At our institution, an antimicrobial stewardship program is conducted by pediatric infection disease specialists to ensure the judicious use of antibiotics. These usage strategies are reflected in the results of this study. For example, patients who received carbapenems had 100% urine culture − proven UTIs, and the proportion of ESBL − positive strains was significantly higher than that in the other treatment groups.
The hospitalization period differed among the groups, with patients receiving CTX or TZP being discharged after switching to oral antibiotics based on the antibiotic susceptibility results, whereas those with ESBL − positive strains remained hospitalized and received intravenous carbapenem antibiotics.
One strength of this study is that our institution is one of the facilities responsible for the primary care of pediatric patients on Jeju Island, and therefore has unique characteristics. Our institution is also well − equipped to provide specialized medical care for pediatric patients. In this facility, 18.3% of community − acquired UTIs were caused by ESBL − positive bacteria, a rate which exceeds the previously reported rate of 16.7% in the South Korean province of Jeolla [17]. Seo et al. reported a significant increase in ESBL − positive E. coli from 4.6% in 2008 − 2012 to 15.8% in 2013 − 2016 [18]. The collaborative relationship between pediatric infection disease specialists and nephrologists in our institution plays a crucial role in determining treatment strategies for pediatric UTI, which is one of the most common pediatric infection diseases.

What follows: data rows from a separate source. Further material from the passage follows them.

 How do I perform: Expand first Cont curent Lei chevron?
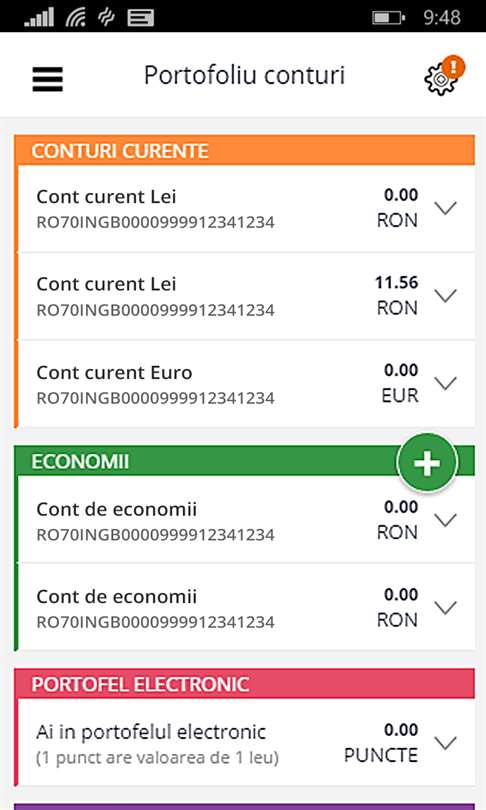[x=445, y=208]
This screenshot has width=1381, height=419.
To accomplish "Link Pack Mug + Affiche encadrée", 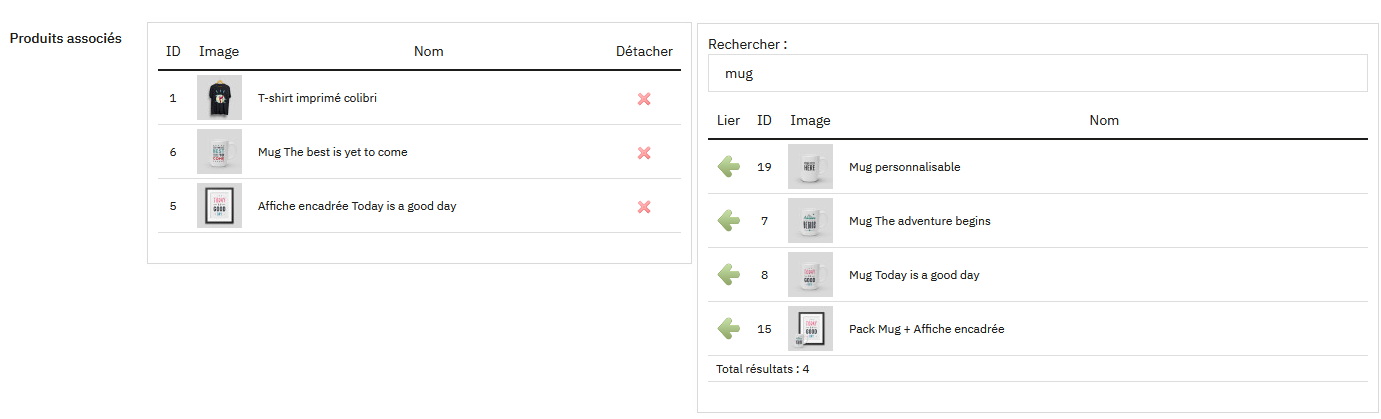I will coord(729,329).
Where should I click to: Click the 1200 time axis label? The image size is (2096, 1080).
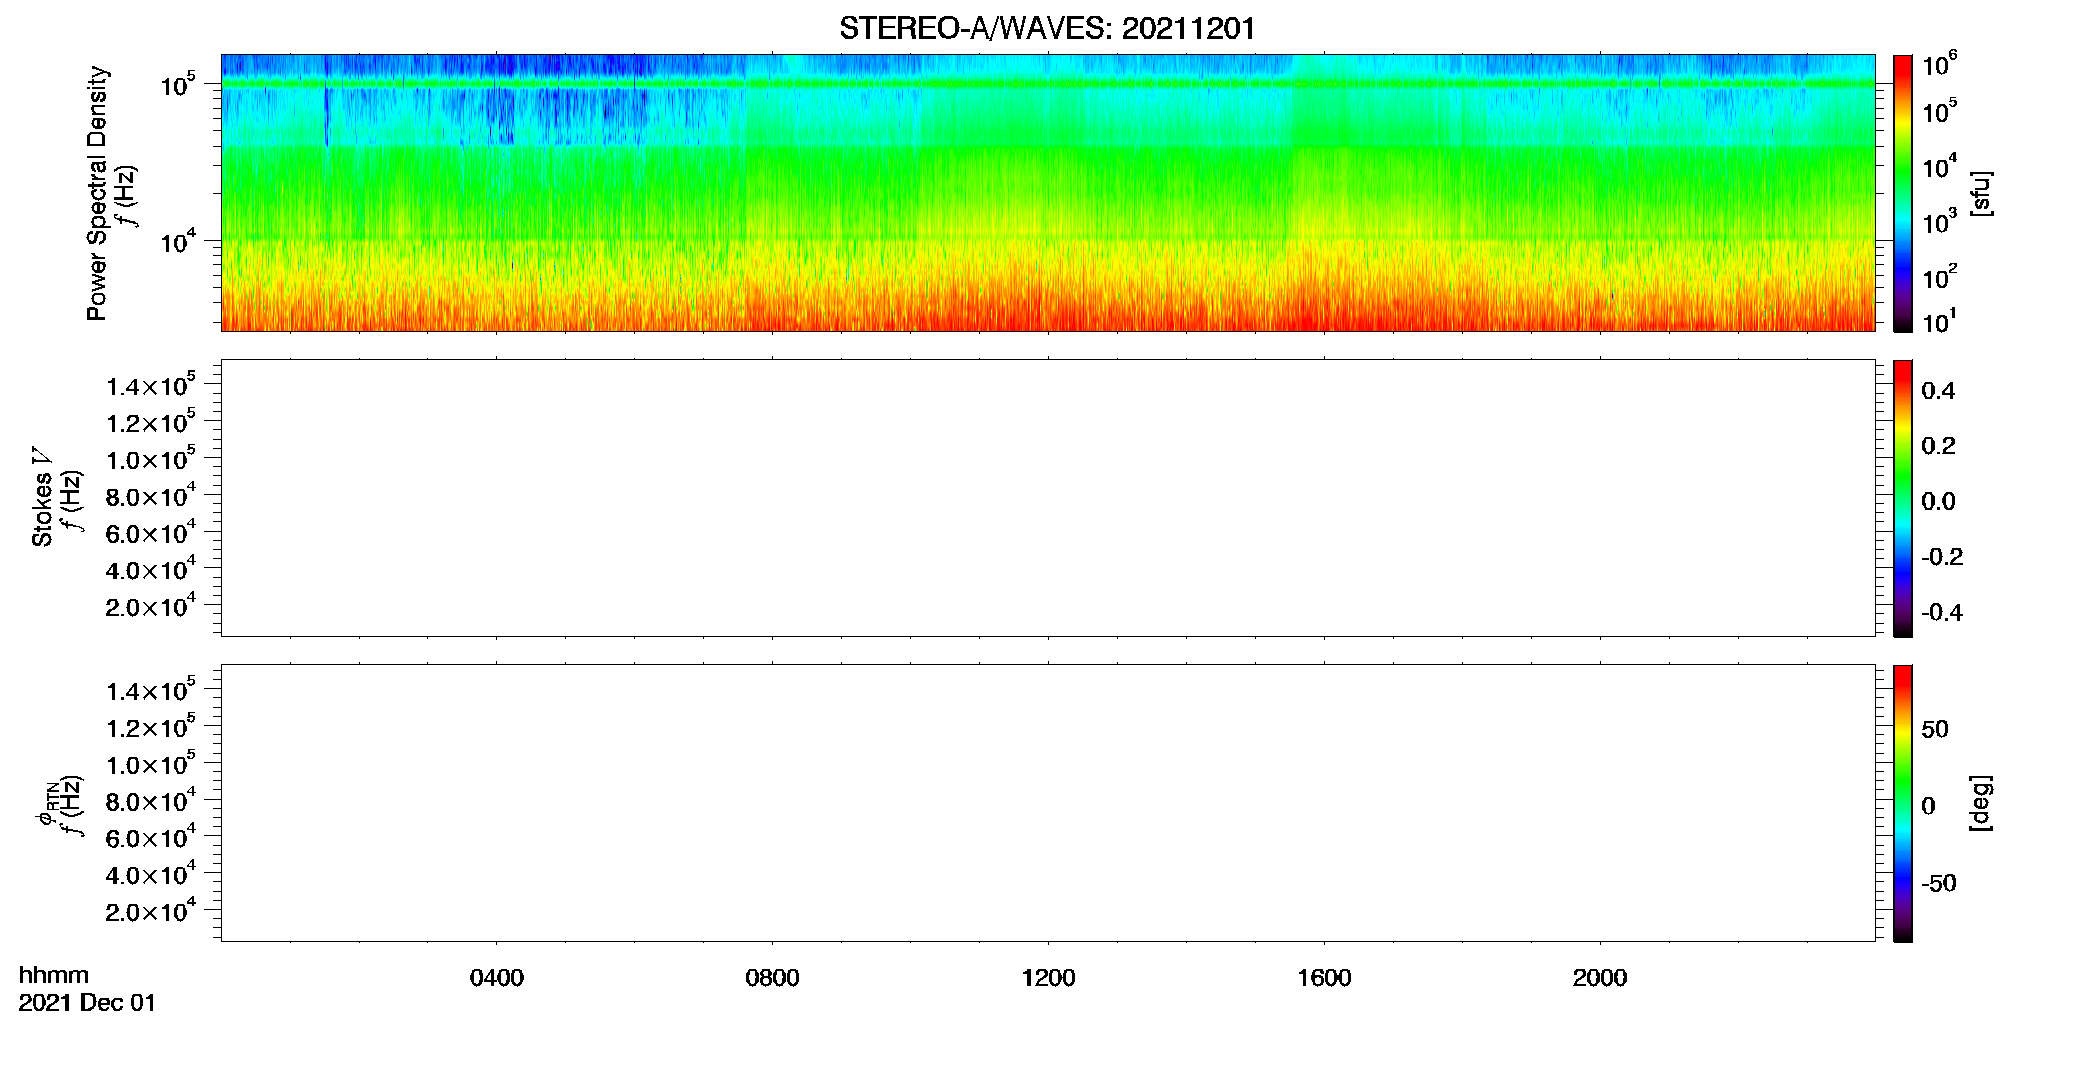tap(1048, 978)
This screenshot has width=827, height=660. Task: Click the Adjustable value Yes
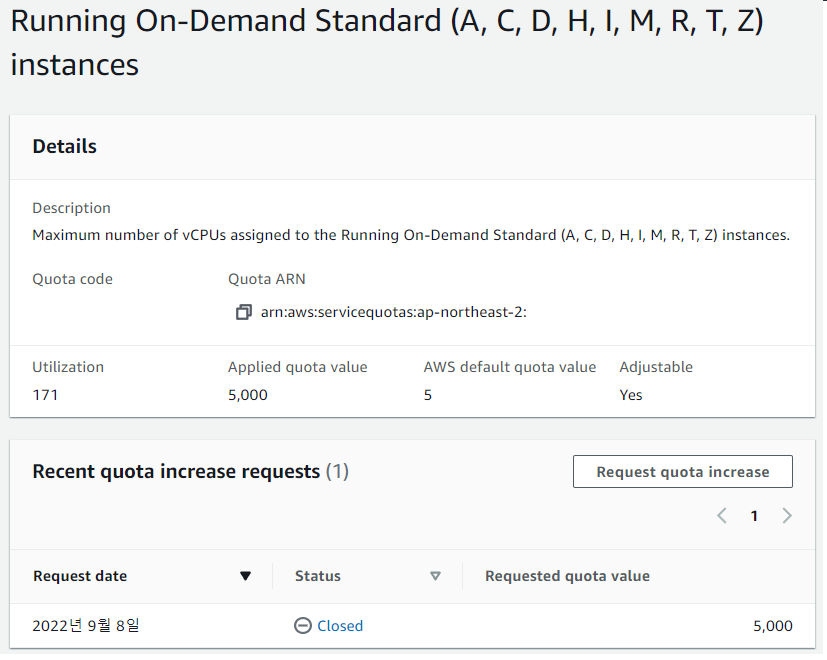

This collaboration not only allowed for a comprehensive approach to the management of pediatric UTIs, but also contributed to reducing antimicrobial resistance among pathogens within the healthcare facility. It is suggested that in areas with an increasing prevalence of ESBL − producing pathogens and a high incidence of related infection diseases, collaborative relationships and multidisciplinary teams within healthcare institutions, such as ours, should be taken into consideration when developing empirical treatment protocols and antibiotic management programs [5].
The limitations of our study include its retrospective cross − sectional design and its limited scope to a single institution, which may introduce selection bias. Additionally, the study did not provide clear mechanistic explanations for the differences in antibiotic efficacy based on age. These aspects highlight the need for future research to further investigate these issues.
In conclusion, for UTIs in children < 3 months, an individual patient approach is important, and special attention to antibiotic − resistant uropathogens is required. The risk of recurrent UTIs caused by ESBL − positive uropathogens was not significant in patients with UTIs aged ≥ 3 months. Further, TZP can be an alternative to CTX for febrile UTI in infants and children ≥ 3 months.